Infographic: Globaltimes.cn
The South China city of Guangzhou is tightening measures to control COVID-19 after imported cases from Nigeria caused local infections, exposing loopholes in the management of arrivals from overseas.
Analysts and residents urged the city government to strengthen screening of inbound travelers and management at the community level as the risks of sporadic cases and small-scale outbreaks persist.
Guangzhou on Tuesday announced it was upgrading the risk levels of Yuexiu and Baiyun districts from low to medium after the discovery of domestic infections related to imported cases.
The city also released details of a situation where
imported cases from Nigeria caused five domestic infections in two cities. The Nigerians were confirmed infections during the quarantine period, but they had been to eight restaurants, nine hotels and 12 public places before being put into central quarantine. Their activities caused 197 close contacts to be put into quarantine and 1,680 people with the risk of exposure had to take nucleic acid tests for COVID-19, according to Tuesday's government press conference.
COVID-19 control work is aimed at safeguarding both Chinese and foreigners' health and safety in the country, and procedures are carried out regardless of nationality, China's
Ministry of Foreign Affairs spokesperson Zhao Lijian said at Tuesday's routine press conference.
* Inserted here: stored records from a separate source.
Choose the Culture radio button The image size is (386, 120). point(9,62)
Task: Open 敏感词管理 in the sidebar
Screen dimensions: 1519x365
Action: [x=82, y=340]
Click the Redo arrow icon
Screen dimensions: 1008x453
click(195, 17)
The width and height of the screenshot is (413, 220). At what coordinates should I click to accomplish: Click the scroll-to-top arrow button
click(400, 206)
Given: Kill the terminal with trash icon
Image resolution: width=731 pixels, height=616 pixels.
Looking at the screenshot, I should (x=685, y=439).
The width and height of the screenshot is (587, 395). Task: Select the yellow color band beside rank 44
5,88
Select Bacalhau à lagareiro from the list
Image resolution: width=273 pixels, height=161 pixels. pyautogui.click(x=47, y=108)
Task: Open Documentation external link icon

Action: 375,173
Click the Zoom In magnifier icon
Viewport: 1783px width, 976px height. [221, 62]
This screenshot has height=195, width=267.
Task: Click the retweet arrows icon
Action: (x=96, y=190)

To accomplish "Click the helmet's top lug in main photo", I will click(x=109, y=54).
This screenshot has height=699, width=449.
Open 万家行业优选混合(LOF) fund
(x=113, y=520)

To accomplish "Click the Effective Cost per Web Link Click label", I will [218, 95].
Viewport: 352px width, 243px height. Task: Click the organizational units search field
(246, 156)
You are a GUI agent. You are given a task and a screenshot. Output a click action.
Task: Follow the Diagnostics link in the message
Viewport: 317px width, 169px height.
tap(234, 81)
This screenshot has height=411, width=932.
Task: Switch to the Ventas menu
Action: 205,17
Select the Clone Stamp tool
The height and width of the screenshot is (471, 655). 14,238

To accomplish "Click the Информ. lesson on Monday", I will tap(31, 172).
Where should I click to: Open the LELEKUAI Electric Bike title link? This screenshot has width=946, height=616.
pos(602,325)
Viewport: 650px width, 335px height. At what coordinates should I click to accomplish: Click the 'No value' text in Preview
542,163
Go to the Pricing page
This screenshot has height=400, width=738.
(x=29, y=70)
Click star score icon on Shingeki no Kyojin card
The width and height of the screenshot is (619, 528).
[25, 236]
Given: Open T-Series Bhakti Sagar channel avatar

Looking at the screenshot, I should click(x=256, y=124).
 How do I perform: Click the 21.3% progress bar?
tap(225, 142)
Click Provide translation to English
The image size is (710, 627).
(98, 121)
China treats all people equally, Zhao said, easing concerns about whether strengthened measures would lead to discrimination against foreigners.
With the resumption of work and increasing trans-regional exchanges, "it [epidemic control] is not only a matter for Guangzhou, but also for the sake of the whole country," Yang Zhanqiu, a virologist from Wuhan University, said on Tuesday.
Guangzhou has reported 111 imported cases so far, including 25 foreign nationals. Among them, nine were from Nigeria, three from Angola, two from the Democratic Republic of the Congo and two from Niger.
On March 27, Guangzhou tightened its policy, asking all arrivals from overseas to undergo central quarantine at their own expenses. Before that, people who were not from high-risk regions or who did not arrive via high-risk flights were free to walk around. Foreigners with a travel history were allowed to undergo home quarantine.
Government officials on Tuesday noted the city had started retrospective screening of people exempted from central quarantine, extending health monitoring to 21,742 people. Some 1,038 passengers who came via high-risk flights have been moved from their homes to central quarantine and have taken nucleic acid tests.
The city reported two infections on March 28 involving people who did not undergo any quarantine upon arrival as they were not from high-risk regions and arrived before the tightened policy. The Chinese couple began home quarantine after the policy adjustment and they were confirmed to have contracted the coronavirus.
On Tuesday, Guangzhou police announced they had ordered a foreigner to leave China within a designated period of time after the man tried to escape central quarantine.
During the 2020 Spring Festival travel rush, many passengers wearing medical masks to protect themselves from the novel coronavirus leave a platform of the Guangzhou South Railway station, a railway hub of Guangzhou, South China's Guangdong Province, on Wednesday. Photo: cnsphoto
Public health analysts noted there had been a major loophole before the policy change. Once international arrivals return to their communities, it will be very hard for grass-roots workers to keep an eye on all of them, considering there are always people who lack the discipline to follow home quarantine rules, Yang said, noting retrospective screening could find and round up some virus carriers.
The loophole before the policy change poses a danger to everyone as many people who arrived before March 27 have not passed the incubation period, which means there could be more domestic infections in the coming days, Yang told the Global Times.
There were 32,183 international arrivals, including 6,321 foreigners, under central or home quarantine as of Tuesday, according to official data.
Guangzhou is now using a "3+1" model to carry out community epidemic control, which means each work team will have a grass-roots worker, a medical professional and a police officer, plus an interpreter if necessary.
As a city with active international exchanges, Guangzhou's management of foreigners has also sparked concerns. Many panicked after an article went viral claiming imported cases from Nigeria could cause a domestic outbreak in the African community and further spread the disease. The article also said that Guangzhou is building makeshift hospitals to deal with the situation.
A Yuexiu district official
denied the article's claim of 300,000 African nationals living in the district, saying 3,462 foreigners in the district are mainly from the US, Mali, Nigeria, Canada and Australia. The man who fabricated the viral article is under investigation and will be dealt with accordingly, Yuexiu police said.
But some suspect the official number could be an underestimate. A resident surnamed Liu from Yuexiu district told the Global Times that regulation of foreigners is difficult at the community level. Some have been in Guangzhou for many years without legal documents. Old communities in the district lack the residence records or staff to screen and monitor their situations, Liu said.